►
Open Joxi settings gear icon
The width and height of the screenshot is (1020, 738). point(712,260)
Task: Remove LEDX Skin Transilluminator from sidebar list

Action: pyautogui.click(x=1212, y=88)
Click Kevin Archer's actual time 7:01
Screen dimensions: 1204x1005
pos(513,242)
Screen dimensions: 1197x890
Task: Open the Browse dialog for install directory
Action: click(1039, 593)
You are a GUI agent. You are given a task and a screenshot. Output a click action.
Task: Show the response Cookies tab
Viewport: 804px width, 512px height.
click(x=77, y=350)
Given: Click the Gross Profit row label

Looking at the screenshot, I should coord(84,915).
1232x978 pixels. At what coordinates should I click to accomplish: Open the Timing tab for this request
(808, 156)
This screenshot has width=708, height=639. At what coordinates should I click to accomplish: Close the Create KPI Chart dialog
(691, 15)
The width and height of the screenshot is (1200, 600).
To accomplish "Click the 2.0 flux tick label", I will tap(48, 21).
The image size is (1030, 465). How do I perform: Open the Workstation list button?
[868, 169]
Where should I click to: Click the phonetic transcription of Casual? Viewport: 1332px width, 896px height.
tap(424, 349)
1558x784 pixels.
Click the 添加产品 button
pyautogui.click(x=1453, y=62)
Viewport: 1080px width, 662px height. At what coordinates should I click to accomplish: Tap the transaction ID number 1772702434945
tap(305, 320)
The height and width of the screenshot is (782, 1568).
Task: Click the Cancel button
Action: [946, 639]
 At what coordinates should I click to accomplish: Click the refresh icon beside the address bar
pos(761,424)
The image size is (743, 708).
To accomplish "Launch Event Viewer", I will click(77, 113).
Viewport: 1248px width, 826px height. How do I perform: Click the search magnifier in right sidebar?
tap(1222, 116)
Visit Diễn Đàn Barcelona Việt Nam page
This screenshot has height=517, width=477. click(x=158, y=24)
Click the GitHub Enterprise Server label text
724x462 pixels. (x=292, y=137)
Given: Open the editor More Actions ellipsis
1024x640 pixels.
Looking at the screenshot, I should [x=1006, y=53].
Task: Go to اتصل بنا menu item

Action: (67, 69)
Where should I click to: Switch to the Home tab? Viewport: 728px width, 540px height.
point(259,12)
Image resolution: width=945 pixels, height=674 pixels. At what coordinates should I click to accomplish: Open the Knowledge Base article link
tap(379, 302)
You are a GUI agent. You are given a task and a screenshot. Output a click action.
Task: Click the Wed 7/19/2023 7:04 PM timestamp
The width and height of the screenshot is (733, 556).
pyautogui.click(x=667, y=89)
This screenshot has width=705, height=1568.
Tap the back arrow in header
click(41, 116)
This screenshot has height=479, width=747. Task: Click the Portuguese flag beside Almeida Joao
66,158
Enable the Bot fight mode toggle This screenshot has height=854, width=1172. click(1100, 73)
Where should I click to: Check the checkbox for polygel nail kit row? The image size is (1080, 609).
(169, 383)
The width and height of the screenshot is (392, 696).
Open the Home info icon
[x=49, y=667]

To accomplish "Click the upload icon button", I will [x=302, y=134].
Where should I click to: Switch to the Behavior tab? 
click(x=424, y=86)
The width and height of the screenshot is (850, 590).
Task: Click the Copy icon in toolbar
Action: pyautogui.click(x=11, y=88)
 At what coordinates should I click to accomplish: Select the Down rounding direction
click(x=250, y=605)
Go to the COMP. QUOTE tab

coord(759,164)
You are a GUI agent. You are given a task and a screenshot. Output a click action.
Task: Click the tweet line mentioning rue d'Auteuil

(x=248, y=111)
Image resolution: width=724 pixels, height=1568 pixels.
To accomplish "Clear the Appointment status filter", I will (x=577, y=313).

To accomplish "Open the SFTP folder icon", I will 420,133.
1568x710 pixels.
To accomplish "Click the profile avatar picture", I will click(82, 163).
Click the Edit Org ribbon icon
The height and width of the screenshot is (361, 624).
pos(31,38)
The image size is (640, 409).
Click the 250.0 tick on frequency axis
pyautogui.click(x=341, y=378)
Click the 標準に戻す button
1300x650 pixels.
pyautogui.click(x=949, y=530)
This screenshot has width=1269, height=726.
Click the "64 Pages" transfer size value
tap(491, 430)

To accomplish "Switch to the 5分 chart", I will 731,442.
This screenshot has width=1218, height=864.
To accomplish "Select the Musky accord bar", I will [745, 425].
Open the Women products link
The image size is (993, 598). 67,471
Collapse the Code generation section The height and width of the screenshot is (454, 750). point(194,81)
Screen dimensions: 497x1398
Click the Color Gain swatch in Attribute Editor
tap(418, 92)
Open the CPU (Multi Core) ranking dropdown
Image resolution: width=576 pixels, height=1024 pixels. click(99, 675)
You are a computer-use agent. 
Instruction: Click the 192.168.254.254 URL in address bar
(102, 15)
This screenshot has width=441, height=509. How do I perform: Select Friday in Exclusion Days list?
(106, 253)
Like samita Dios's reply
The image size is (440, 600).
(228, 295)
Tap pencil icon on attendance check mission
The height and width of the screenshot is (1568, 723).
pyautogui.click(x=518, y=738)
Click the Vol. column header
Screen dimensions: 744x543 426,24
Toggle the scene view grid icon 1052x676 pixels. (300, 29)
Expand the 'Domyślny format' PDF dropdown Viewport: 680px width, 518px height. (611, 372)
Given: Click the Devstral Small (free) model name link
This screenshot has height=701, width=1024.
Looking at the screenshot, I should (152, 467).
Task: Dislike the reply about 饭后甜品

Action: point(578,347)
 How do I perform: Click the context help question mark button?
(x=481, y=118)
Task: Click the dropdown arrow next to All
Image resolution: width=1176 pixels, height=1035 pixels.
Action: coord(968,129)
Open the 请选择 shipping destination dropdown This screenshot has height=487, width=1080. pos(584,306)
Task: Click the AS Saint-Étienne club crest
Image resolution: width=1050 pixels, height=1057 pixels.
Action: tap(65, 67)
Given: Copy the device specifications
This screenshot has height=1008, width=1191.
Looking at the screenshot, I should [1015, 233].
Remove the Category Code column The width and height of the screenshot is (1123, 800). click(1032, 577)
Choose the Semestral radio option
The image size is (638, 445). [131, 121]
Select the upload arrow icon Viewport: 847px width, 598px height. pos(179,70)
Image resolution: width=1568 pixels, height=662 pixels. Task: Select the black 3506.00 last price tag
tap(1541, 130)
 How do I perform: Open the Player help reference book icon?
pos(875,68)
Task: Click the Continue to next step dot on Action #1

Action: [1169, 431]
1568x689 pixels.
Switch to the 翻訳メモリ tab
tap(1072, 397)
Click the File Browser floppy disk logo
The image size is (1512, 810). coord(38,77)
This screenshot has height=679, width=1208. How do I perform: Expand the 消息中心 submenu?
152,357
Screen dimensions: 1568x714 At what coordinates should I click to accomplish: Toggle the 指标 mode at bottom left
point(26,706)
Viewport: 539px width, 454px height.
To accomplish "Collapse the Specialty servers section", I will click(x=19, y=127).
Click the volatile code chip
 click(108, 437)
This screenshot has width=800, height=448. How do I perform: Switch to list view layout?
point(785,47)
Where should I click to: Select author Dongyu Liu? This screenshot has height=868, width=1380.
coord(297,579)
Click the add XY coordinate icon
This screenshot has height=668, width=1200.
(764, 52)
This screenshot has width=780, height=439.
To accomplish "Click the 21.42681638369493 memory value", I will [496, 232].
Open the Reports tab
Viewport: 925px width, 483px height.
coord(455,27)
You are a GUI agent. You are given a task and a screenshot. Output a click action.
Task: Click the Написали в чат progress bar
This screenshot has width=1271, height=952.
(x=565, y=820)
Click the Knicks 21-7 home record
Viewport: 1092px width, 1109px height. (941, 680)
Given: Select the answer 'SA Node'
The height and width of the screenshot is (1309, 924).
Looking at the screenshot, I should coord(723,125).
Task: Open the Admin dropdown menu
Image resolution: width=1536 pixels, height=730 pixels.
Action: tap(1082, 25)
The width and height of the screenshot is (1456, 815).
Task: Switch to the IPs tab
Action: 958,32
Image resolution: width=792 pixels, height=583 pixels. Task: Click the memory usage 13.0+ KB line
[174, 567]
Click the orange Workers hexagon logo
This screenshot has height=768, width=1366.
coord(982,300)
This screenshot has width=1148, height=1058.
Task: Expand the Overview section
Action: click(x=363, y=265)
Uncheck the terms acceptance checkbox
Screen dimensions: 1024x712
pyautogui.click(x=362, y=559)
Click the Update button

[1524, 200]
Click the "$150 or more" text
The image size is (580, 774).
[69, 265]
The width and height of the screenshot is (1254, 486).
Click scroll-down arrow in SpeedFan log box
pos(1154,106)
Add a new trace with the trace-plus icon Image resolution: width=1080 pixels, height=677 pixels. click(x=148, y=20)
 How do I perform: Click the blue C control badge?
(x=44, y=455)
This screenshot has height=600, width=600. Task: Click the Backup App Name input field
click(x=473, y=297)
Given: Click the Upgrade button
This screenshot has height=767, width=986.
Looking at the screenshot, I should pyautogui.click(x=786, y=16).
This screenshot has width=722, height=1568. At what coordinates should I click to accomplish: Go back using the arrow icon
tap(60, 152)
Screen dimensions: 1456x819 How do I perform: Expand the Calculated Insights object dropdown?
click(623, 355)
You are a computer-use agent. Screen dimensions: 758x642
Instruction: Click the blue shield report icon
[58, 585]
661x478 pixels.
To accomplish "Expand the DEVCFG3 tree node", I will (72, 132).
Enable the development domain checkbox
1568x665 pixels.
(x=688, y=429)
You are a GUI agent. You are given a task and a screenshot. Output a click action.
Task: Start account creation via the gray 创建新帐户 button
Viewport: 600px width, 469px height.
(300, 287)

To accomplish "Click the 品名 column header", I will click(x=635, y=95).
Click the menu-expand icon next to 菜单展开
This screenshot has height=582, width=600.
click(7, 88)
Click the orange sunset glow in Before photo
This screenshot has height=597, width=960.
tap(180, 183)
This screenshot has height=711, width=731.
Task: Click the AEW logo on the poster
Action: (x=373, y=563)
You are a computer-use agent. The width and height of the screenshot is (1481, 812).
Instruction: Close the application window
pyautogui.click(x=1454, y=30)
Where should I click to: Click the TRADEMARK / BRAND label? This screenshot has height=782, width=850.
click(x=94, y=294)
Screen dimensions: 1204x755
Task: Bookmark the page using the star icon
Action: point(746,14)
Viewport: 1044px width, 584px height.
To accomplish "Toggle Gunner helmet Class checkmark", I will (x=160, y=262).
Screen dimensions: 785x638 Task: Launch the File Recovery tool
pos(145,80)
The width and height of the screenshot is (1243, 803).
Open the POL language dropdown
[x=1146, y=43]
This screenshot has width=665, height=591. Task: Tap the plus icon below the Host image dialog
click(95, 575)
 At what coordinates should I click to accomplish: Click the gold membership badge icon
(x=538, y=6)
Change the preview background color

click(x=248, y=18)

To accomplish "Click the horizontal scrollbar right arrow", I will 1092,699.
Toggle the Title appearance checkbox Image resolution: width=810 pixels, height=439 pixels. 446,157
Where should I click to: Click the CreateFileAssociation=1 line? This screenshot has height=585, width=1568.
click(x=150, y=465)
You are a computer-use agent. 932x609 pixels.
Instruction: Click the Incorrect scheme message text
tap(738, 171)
◄
> [Task objective]
Scan the listing above. Gather each line that contains the word "computer".

> [Result of this exercise]
You are a computer-use agent. 
You are a computer-use agent. Screen dimensions: 758x642
You are a computer-use agent. The width and height of the screenshot is (1481, 812).
You are a computer-use agent. 932x609 pixels.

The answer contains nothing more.